In comparing infection-naive patients with solid tumors with those who have hematologic malignancies, tests showed that neutralizing activity was significantly reduced in the latter, especially to variants of concern. Among patients with hematologic malignancies, 69% had undetectable antibodies to Delta after two doses, he reported.
“Patients with chronic lymphocytic leukemia, myelodysplastic syndrome, and lymphoma had the lowest neutralizing activity to wild-type SARS–CoV-2; however, there were no significant differences in neutralizing antibody activity to Delta, where the majority of patients with blood cancer had undetectable neutralizing antibodies, regardless of the subtype,” he further explained.

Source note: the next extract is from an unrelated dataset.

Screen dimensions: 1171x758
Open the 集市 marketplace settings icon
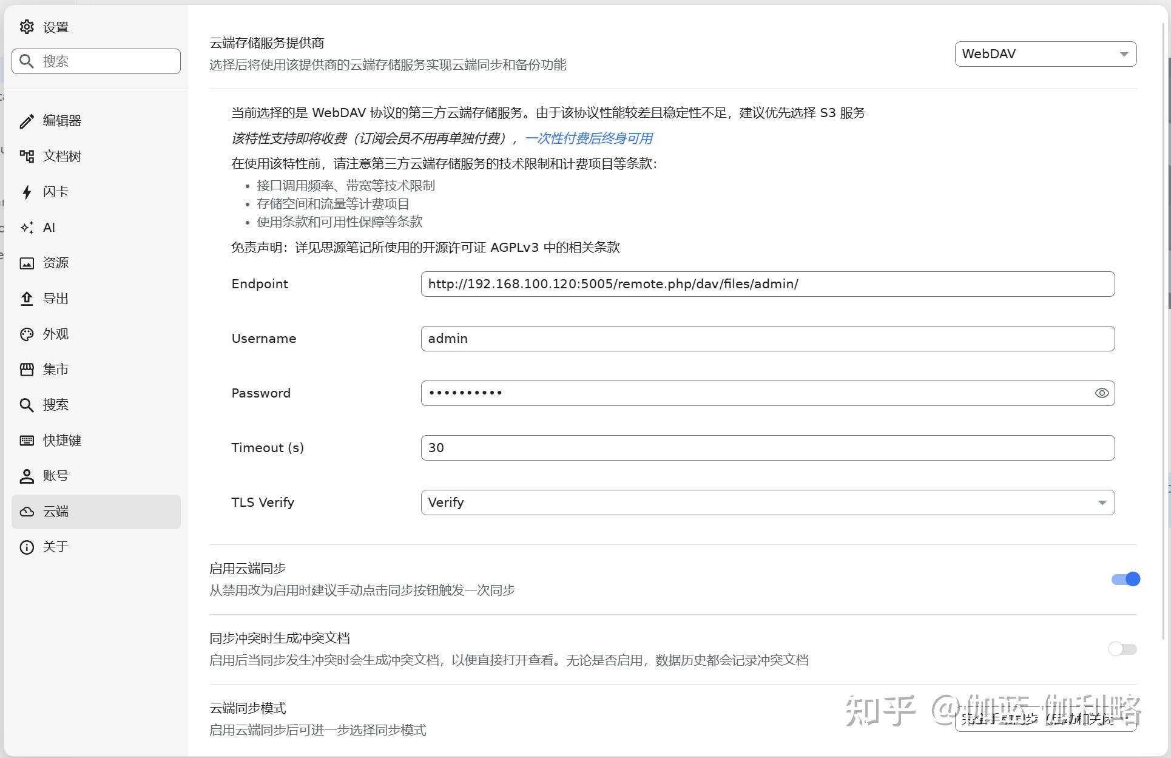27,369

The multivariate model showed that chemotherapy, targeted therapy, immunotherapy, and other immunosuppressive treatments do not appear to impact immune response. The one exception was treatment within 12 months with anti-CD20 monoclonal antibodies, “which profoundly suppressed humoral response to vaccination,” he said.

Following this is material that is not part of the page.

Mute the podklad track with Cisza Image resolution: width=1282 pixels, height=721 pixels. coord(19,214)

Humoral responses in the CAPTURE trial were compared with those from the Oxford/AstraZeneca Legacy cohort of healthy volunteers, which previously established that immune response declines with age.3 In a comparison of the two data sets by age, no significant differences in median antibody titers were shown between patients with solid cancers and healthy volunteers.
T-Cell Responses in Infection-Naive Patients
SARS–CoV-2–reactive T-cell responses after two doses were detected in 79% of infection-naive patients.4 “We also detected T cells reactive to Alpha and Delta peptide pools, indicating that unlike the neutralizing antibody responses, T cells respond to a broad range of epitopes that cross-react with wild-type or other variants of concern,” Dr. Shepherd explained. “Even in patients with absent neutralizing activity—such as those with anti-CD20 monoclonal antibody treatment—we were able to detect T-cell responses.”

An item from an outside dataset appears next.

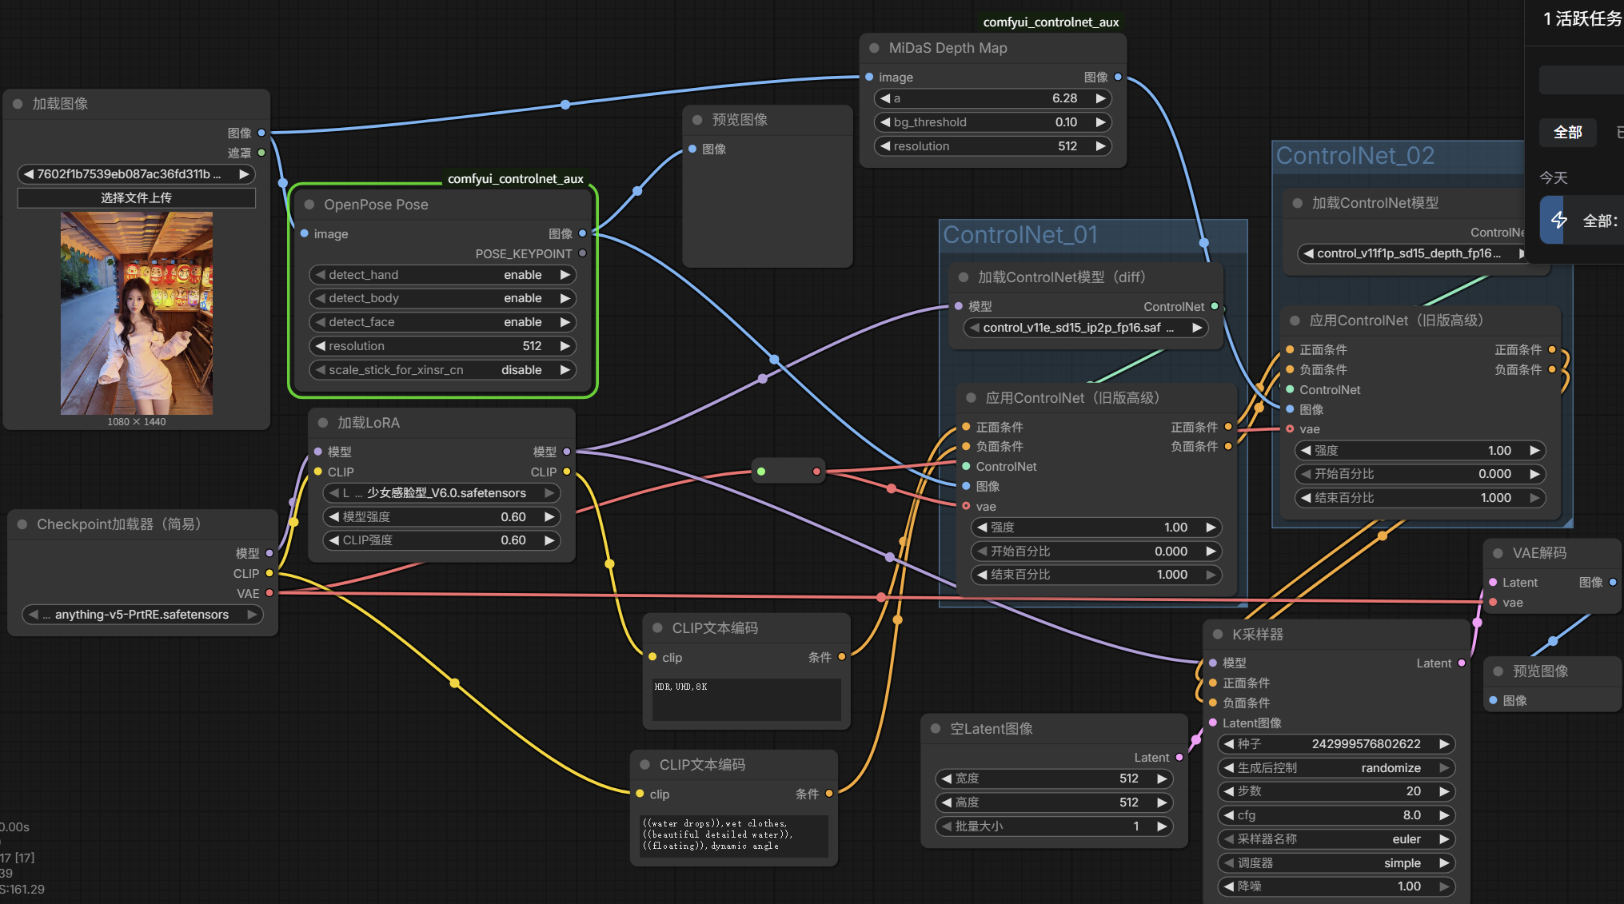Click the loaded portrait image thumbnail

Although median titers were slightly lower in patients with hematologic malignancies vs solid tumors, a similar proportion of patients in each group did have detectable T-cell responses. No association was shown among cancer diagnosis, age, comorbidities, or treatment in predicting T-cell response.
For more on the use of vaccination for COVID-19 in patients with solid tumors, see the findings of a large Dutch study also presented during the ESMO Congress 2021 and reported in The ASCO Post.
DISCLOSURE: Dr. Shepherd reported no conflicts of interest.
1. Shepherd STC, Fendler A, Au L, et al: Adaptive immunity to SARS–CoV-2 infection and vaccination in cancer patients: The CAPTURE study. ESMO Congress 2021. Abstract 1557O. Presented September 20, 2021.
2. Fendler A, Shepherd STC, Au L, et al: Adaptive immunity and neutralizing antibodies against SARS-CoV-2 variants of concern following vaccination in patients with cancer: The CAPTURE study. Nat Cancer. October 27, 2021 (early release online).
3. Wall EC, Wu M, Harvey R, et al: AZD1222-induced neutralising antibody activity against SARS–CoV-2 Delta VOC. Lancet 398:207-209, 2021.
4. Fendler A, Au L, Shepherd STC, et al: Functional antibody and T cell immunity following SARS-CoV-2 infection, including by variants of concern, in patients with cancer: The CAPTURE study. Nat Cancer. October 27, 2021 (early release online).